Siemens aims to become first 'net-zero' industrial giant
German engineering giant Siemens has announced new plans to become the first major industrial company to have a net-zero carbon footprint by 2030.
The company plans to cut its carbon dioxide emissions – which currently total about 2.2 million metric tons a year – in half by 2020, before eliminating them completely by 2030.
To achieve its goals, Siemens says it is targeting three areas: facilities, vehicles and energy.
The company will invest €110m over the next three years in reducing the energy footprint of its production facilities, including energy efficient lighting upgrades and automated heating and ventilation systems.
The company fleet of 45,000 vehicles will also be upgraded to fuel-efficient models.
Finally, Siemens will increase its use of onsite energy generation, including solar panels, energy storage and smarter grids. The German firm also plans to purchase clean power, "to make up for the emissions that cannot be avoided in the short-term”.

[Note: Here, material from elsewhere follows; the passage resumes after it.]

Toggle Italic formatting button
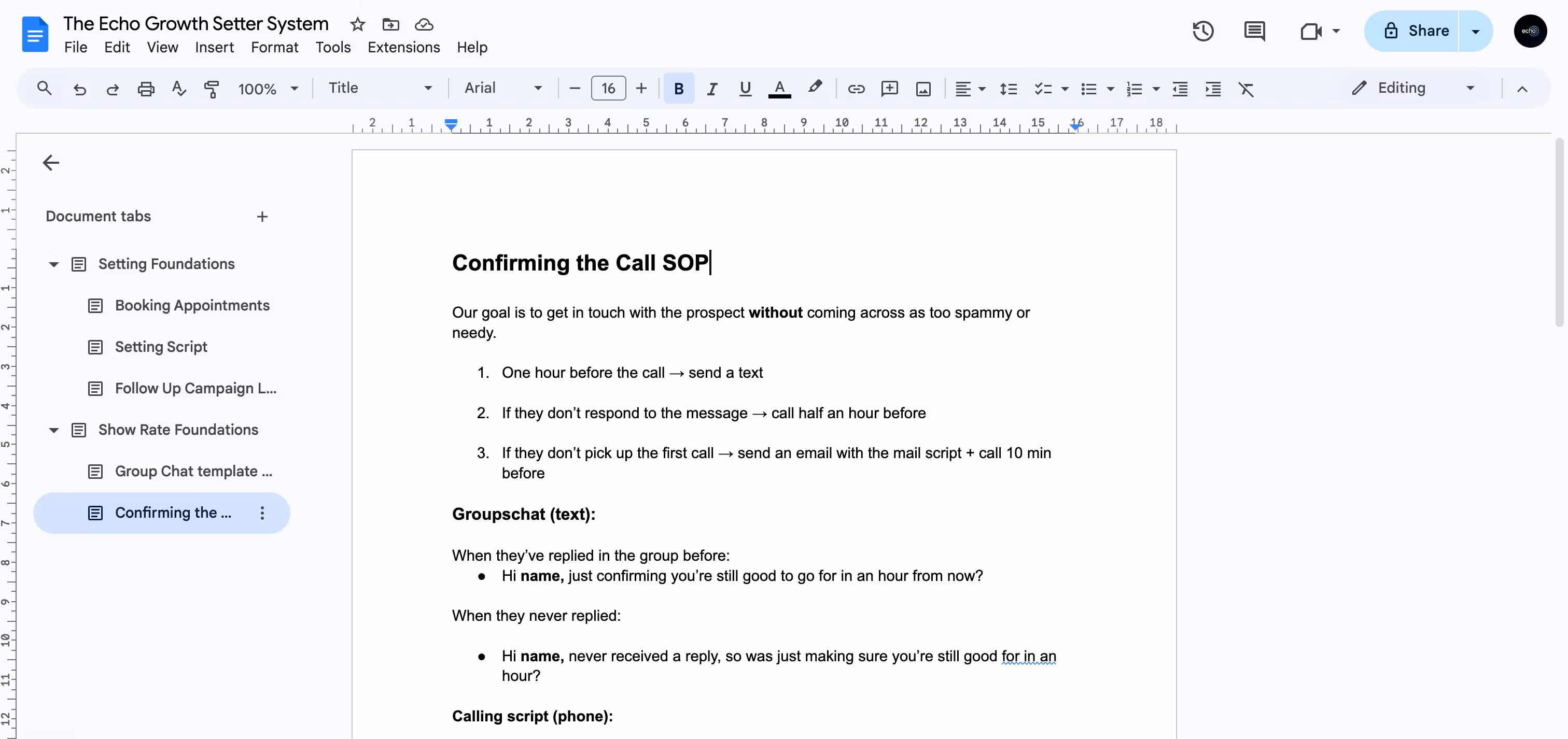 711,89
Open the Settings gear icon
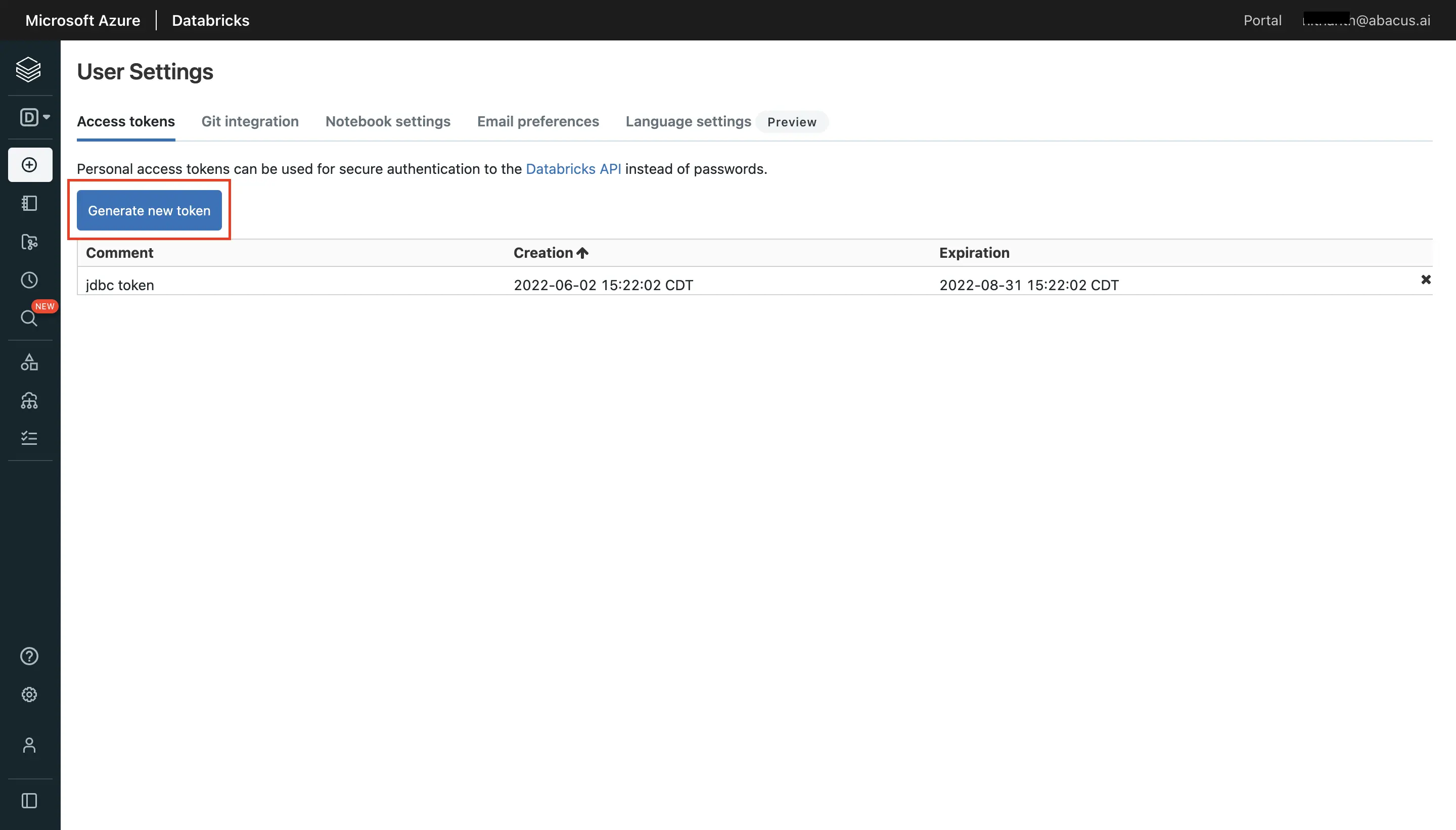 click(28, 695)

Siemens chief executive Joe Kaeser said he expects the investment to pay for itself within the next five years and generate $20m in annual savings thereafter.
“In other words, cutting your carbon footprint is not only good corporate citizenship — it’s also good business,” he wrote in a New York Time op-ed.
“I do not want to make this effort sound simple. This requires major support at all levels of the company, particularly at the board level. It requires that we take a longer-term view when it comes to investment decisions. It means accepting a longer payback period for energy-efficiency measures.
“But no effort can be spared, and all of us must do something. While we remain hopeful that global policy makers will come to an agreement at the United Nations Climate Change Conference in Paris later this year, we also know that the business community does not have to wait to act.”
This week has seen a flurry of green pledges from big busineses attending Climate Week NYC.
Nike and Starbucks were among those pledging to go 100% renewable, while Microsoft and Adidas were among big businesses backing a new UN scheme that encourages businesses and consumers to become 'climate neutral'.